- [Task objective]:
With all images omitted, write out the records word for word.

- [Extracted entries]:
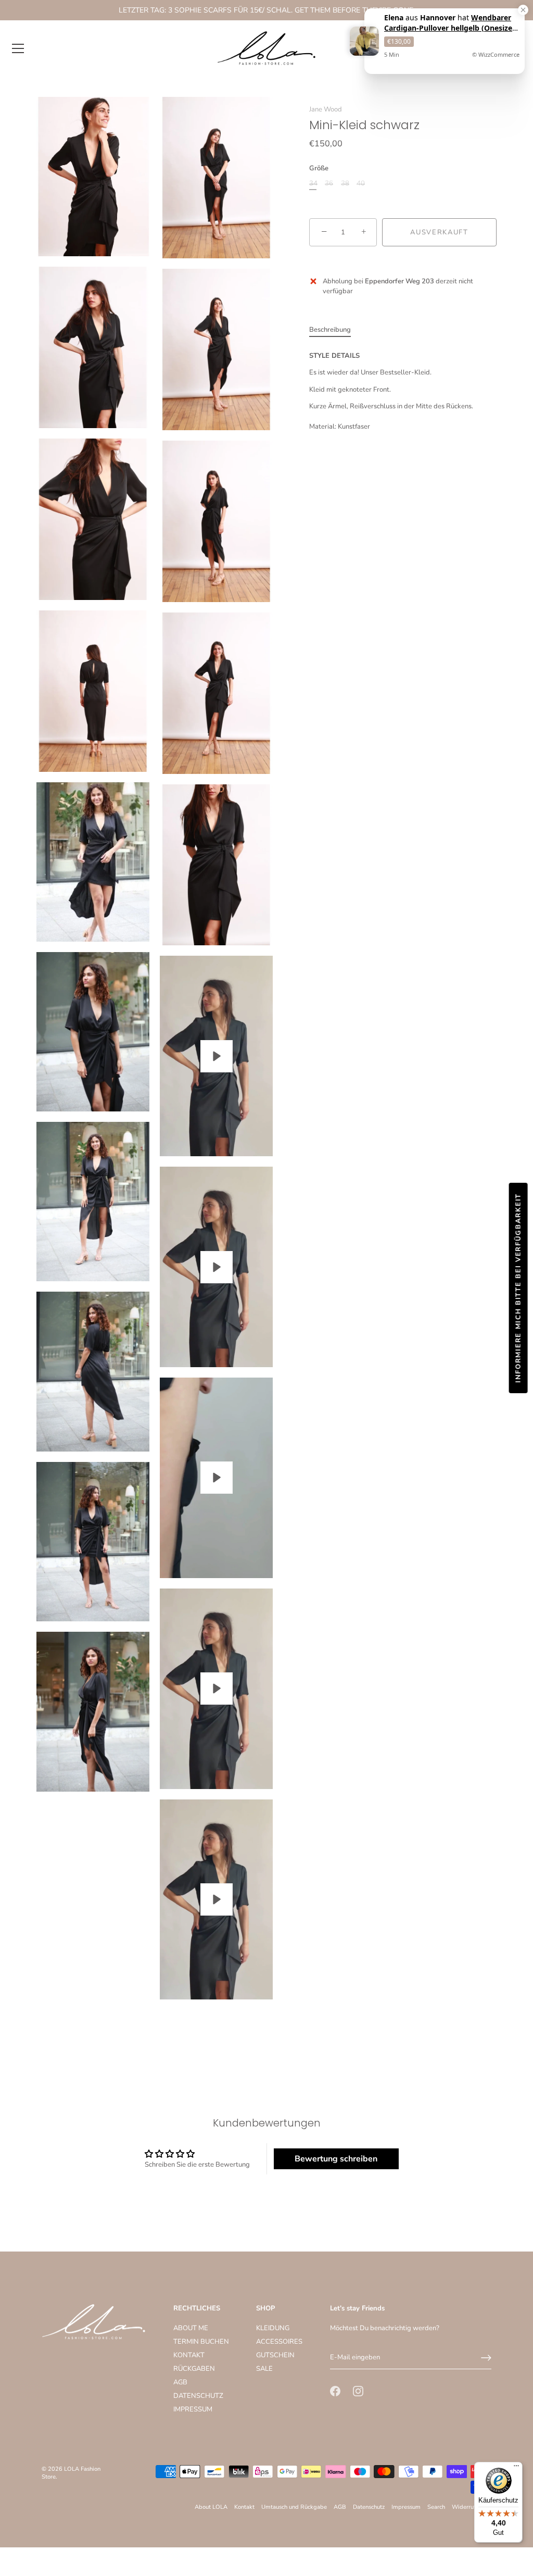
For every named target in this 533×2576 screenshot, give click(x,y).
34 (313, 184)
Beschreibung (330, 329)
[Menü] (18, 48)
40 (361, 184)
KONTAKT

- [Result below]:
For every named target in this 533×2576 screenshot, give click(x,y).
34 (313, 184)
Beschreibung (330, 329)
[Menü] (18, 48)
40 (361, 184)
KONTAKT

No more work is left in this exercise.